When vertically stacking a plurality of chips in a 3D structure, once there are many trapped bubbles inside the underfill material, the encapsulation and the adhesion of the underfill material are greatly be reduced causing poor adhesion between stacked chips leading to reliability issues of the 3D IC package. Furthermore, after curing underfill material, IC temperature risen due to operation rapidly expands the bubbles trapped inside the underfill material causing popcorn leading to delamination, crack and potential damage of 3D IC package.

SUMMARY OF THE INVENTION

The main purpose of the present invention is to provide a flip-chip bonding method to reduce voids in underfill material to reduce the bubbles trapped inside underfill material to avoid poor adhesion between chips and substrates due to CTE mismatch.

The second purpose of the present invention is to provide a flip-chip bonding method to reduce voids in underfill material when vertically stacking a plurality of chips to reduce voids between stacked chips and to avoid poor adhesions and popcorn issues between stacked chips.

According to the present invention, a flip-chip bonding method to reduce voids in underfill material is revealed. Firstly, a substrate is provided where the substrate has a plurality of connecting pads. Then, the first chip is bonded on the substrate where a plurality of first bumps of the first chip are bonded to the connecting pads of the substrate and a first underfill material is formed between the first chip and the substrate to encapsulate the first bumps. Finally, the first underfill material is thermally cured with exerted pressures during placing the substrate in a pressure oven to provide a positive pressure greater than one atm (atmospheric pressure) exerted on the first underfill material to reduce the bubbles trapped inside the first underfill material.

The flip-chip bonding method to reduce voids in underfill material according to the present invention has the following advantages and effects:

• 1. Through a specific processing sequence of thermally curing underfill material with exerted pressures as a technical mean, the substrate is placed inside a pressure oven with a positive pressure greater than one atm exerted on the substrate to reduce the bubbles trapped inside underfill material and to avoid poor adhesion between chips and substrates due to CTE mismatch.
• 2. Through a specific processing sequence of thermally curing underfill material with exerted pressures as a technical mean, when vertically stacking a plurality of chips, the underfill material can be thermally cured with exerted pressures to reduce the bubbles trapped inside the underfill material to avoid poor adhesion between stacked chips and popcorn issues.

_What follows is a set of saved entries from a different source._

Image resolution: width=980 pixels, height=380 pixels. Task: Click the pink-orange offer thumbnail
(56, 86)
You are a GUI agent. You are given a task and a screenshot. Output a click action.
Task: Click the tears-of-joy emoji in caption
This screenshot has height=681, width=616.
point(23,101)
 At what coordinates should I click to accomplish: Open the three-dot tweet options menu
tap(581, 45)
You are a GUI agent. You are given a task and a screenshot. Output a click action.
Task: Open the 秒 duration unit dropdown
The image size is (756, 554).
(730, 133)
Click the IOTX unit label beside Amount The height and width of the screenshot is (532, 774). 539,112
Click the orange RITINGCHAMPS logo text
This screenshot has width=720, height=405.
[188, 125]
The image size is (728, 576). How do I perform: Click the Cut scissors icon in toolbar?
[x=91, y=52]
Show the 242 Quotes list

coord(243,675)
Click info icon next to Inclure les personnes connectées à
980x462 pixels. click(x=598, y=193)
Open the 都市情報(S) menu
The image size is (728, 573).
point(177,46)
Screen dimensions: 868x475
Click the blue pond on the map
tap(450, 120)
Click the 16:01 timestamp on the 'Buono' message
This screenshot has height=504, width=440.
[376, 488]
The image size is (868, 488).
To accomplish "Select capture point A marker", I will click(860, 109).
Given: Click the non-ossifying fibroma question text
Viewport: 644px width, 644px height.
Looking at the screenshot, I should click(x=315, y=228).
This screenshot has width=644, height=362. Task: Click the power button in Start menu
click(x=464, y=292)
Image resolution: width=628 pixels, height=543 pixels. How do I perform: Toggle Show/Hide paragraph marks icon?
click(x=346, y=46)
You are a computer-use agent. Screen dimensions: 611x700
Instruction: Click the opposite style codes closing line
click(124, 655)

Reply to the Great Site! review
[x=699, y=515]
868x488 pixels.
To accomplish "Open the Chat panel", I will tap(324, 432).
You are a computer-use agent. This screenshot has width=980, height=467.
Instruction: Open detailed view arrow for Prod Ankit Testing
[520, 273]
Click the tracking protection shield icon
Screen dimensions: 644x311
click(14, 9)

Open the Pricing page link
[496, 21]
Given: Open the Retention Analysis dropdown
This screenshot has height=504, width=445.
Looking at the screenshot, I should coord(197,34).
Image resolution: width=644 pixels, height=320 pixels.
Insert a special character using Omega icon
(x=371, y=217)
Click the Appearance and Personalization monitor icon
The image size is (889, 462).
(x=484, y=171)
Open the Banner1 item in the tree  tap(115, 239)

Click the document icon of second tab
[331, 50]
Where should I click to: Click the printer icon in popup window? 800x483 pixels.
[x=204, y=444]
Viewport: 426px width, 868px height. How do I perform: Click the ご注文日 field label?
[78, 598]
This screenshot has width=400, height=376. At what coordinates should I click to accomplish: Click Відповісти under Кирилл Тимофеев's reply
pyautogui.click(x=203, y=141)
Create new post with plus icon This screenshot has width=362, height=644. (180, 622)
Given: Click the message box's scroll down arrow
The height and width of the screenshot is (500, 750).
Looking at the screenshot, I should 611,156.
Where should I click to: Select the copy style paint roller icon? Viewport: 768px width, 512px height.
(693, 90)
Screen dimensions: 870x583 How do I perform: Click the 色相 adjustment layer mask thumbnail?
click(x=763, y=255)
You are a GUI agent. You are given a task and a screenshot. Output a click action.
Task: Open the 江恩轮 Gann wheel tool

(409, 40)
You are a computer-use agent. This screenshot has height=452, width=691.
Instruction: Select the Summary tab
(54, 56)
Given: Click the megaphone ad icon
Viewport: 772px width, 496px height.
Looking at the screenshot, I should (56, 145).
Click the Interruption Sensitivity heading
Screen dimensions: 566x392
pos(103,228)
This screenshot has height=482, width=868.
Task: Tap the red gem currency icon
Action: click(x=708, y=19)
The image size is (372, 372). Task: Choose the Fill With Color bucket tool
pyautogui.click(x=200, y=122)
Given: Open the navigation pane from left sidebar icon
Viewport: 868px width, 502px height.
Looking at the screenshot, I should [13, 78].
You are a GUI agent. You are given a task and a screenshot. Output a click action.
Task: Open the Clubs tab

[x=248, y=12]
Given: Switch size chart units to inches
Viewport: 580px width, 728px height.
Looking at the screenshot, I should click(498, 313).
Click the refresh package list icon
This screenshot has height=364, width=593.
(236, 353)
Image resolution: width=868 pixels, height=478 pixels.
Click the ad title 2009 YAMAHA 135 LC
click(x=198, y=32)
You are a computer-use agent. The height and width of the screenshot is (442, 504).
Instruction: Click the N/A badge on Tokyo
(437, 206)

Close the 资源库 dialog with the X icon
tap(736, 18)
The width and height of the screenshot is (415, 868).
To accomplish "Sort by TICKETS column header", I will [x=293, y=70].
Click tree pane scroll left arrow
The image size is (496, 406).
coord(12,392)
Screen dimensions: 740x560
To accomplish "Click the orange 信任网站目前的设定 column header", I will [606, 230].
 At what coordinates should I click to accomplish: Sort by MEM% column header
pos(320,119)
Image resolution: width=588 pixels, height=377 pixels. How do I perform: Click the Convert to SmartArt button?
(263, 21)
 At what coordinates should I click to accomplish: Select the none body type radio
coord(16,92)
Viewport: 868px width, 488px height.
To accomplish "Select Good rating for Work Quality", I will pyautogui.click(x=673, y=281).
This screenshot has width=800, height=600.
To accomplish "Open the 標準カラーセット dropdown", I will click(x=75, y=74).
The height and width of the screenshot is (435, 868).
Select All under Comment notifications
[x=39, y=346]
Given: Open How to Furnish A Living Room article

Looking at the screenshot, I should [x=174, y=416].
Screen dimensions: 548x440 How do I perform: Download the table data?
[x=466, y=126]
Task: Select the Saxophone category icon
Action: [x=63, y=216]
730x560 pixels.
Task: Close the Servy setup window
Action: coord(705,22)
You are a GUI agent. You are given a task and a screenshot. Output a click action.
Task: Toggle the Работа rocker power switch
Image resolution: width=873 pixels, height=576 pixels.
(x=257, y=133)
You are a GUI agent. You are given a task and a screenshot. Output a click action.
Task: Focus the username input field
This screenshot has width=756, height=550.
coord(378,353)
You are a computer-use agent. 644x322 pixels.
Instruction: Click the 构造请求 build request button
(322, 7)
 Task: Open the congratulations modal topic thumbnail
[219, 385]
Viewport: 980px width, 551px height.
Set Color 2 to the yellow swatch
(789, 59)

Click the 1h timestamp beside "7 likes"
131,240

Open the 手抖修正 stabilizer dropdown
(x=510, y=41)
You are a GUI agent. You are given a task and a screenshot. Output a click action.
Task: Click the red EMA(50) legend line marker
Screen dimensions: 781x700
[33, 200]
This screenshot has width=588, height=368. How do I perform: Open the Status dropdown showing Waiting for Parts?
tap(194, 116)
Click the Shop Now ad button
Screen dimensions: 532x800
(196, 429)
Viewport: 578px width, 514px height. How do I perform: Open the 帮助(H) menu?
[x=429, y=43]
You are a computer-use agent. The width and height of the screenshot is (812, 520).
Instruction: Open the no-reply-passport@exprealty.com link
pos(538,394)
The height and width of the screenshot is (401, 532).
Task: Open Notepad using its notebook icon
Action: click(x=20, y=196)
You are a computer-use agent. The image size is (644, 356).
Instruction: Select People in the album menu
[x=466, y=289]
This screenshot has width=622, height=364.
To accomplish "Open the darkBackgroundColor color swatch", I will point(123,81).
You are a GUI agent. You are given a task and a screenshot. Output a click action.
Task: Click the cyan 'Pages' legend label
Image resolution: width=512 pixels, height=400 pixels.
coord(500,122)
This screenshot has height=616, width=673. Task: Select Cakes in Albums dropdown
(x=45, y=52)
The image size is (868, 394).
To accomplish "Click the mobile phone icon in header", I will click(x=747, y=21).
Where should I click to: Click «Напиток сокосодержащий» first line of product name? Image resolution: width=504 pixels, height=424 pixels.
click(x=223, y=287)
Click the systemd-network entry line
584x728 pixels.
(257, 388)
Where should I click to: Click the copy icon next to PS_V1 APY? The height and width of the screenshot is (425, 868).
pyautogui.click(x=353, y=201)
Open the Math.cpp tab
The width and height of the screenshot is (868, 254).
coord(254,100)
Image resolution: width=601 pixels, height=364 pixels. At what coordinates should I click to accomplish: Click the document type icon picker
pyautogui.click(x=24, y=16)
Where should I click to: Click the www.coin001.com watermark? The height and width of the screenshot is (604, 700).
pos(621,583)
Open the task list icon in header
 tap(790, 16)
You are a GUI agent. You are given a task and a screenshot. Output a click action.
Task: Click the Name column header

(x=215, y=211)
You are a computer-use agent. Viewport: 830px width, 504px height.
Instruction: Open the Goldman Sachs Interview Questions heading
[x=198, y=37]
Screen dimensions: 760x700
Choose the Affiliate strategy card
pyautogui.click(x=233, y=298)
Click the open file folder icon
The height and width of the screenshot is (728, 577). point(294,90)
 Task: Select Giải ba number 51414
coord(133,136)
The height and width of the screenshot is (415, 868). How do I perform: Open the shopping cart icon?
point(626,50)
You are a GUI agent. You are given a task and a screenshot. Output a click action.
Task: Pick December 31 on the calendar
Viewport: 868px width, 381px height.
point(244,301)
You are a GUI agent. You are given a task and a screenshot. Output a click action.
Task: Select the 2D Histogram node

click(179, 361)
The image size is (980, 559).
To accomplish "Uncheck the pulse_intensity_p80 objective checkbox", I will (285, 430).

DESCRIPTION OF THE DRAWINGS

FIGS. 1A to 1E are cross-sectional views of elements illustrating a flip-chip bonding method to reduce voids in underfill material according to the first embodiment of the present invention.

FIGS. 2A and 2B are cross-sectional views of elements illustrating the step of disposing the first chip during the flip-chip bonding method according to a variation of the first embodiment of the present invention.

FIGS. 3A to 3F are cross-sectional views of elements illustrating another flip-chip bonding method to reduce voids in underfill material according to the second embodiment of the present invention.

DETAILED DESCRIPTION OF THE INVENTION

With reference to the attached drawings, the present invention is described by means of the embodiment(s) below where the attached drawings are simplified for illustration purposes only to illustrate the structures or methods of the present invention by describing the relationships between the components and assembly in the present invention. Therefore, the components shown in the figures are not expressed with the actual numbers, actual shapes, actual dimensions, nor with the actual ratio. Some of the dimensions or dimension ratios have been enlarged or simplified to provide a better illustration. The actual numbers, actual shapes, or actual dimension ratios can be selectively designed and disposed and the detail component layouts may be more complicated.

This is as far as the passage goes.